• Record set:
[Start of Attachment]

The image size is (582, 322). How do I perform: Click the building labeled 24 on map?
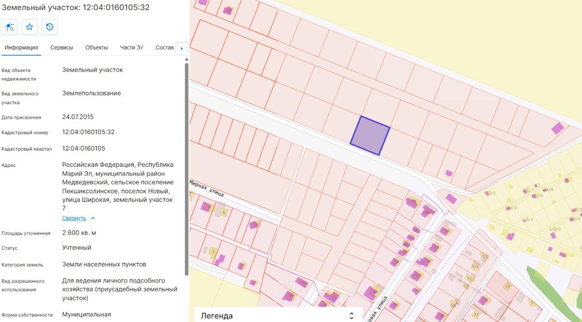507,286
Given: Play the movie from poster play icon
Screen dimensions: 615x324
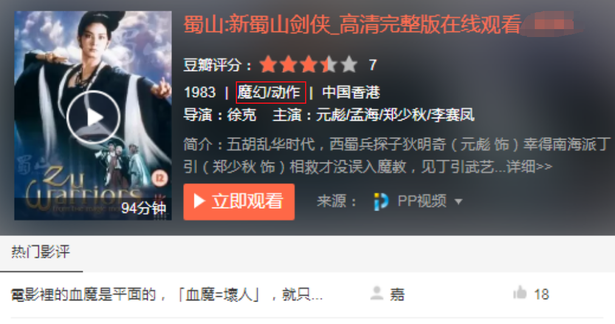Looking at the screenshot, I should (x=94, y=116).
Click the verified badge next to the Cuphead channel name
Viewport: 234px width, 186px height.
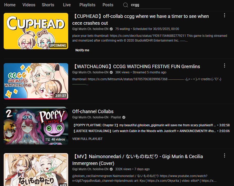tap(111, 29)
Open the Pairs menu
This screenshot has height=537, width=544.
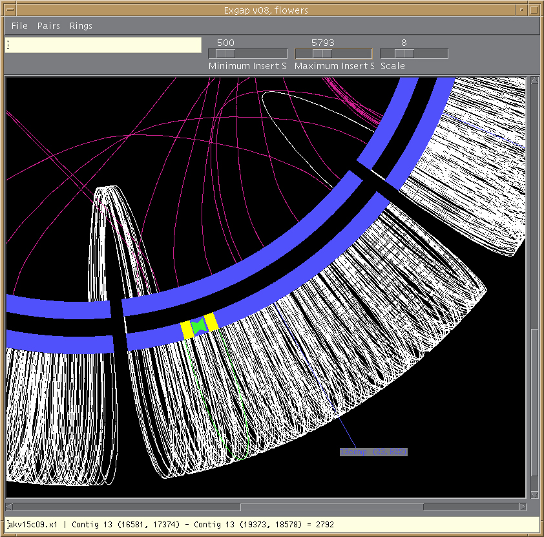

[End of Attachment]

• Exercise prompt: The pictures alone are to be left out when the data above is copied; all else must match exactly.

• Answer space:
The image size is (582, 322). How do I perform: Click the building labeled 24 on map?
507,286
Given: Play the movie from poster play icon
Screen dimensions: 615x324
Looking at the screenshot, I should (x=94, y=116).
Click the verified badge next to the Cuphead channel name
Viewport: 234px width, 186px height.
tap(111, 29)
Open the Pairs menu
This screenshot has height=537, width=544.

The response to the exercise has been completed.